Every prime occurs at least once (obviously) as the end of a trajectory. However many occur only once and some occur quite often. Since $f$ is non-decreasing it is easy by simple computation to find all $x$ which end up at a particular prime $p$.
Primes such that $p+1$ has many small prime factors are likely to occur often. For example, there are $125$ starting points which end at $5039$ but the nearby primes $5011,5023,5051, 5059$ and $5057$ can be reached only from themselves while $5021$ can be reached starting from itself and one other place, $2650=2\ 5^2\ 53$ with $\sigma(2650)=(2+1)(25+5+1)(53+1)=2\ 3^4\ 31=5022.$ It is not too hard to establish that $\sigma(x)=2651$ has no solutions.
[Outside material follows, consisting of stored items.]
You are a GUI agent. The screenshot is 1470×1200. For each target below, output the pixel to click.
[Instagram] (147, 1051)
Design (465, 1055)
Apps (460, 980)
On the other hand, $5040=2^33^25\ 7$ can be factored in may ways as the product of several factors, which must have only small prime factors. Here are all the ways so that each factor is one less than a prime.
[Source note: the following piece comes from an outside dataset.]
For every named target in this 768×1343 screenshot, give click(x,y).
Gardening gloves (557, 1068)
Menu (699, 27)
$[3, 4, 14, 30], [3, 6, 14, 20], [3, 4, 420], [3, 12, 140], [3, 20, 84], [4, 14, 90], $$[4, 30, 42], [4, 1260], [6, 14, 60], [6, 20, 42], [12, 14, 30], [6, 840],$$ [14, 18, 20], [12, 420], [14, 360], [20, 252], [30, 168], [60, 84]$
These, with $5039$ itself, give the $19$ square free integers with $\sigma(x)-1=5039.$ There are others which are not square free, such as $x=4y$ for odd $y$ with $\sigma(y)=720$ (also examples coming from $\sigma(3^3)=40$ and from $\sigma(2^5)=63$.) There are as well starting points which land at $5039$ after several steps.
I'd expect $6719=(2^6\ 3\ 5 \ 7)-1$ to occur quite often, but I haven't checked.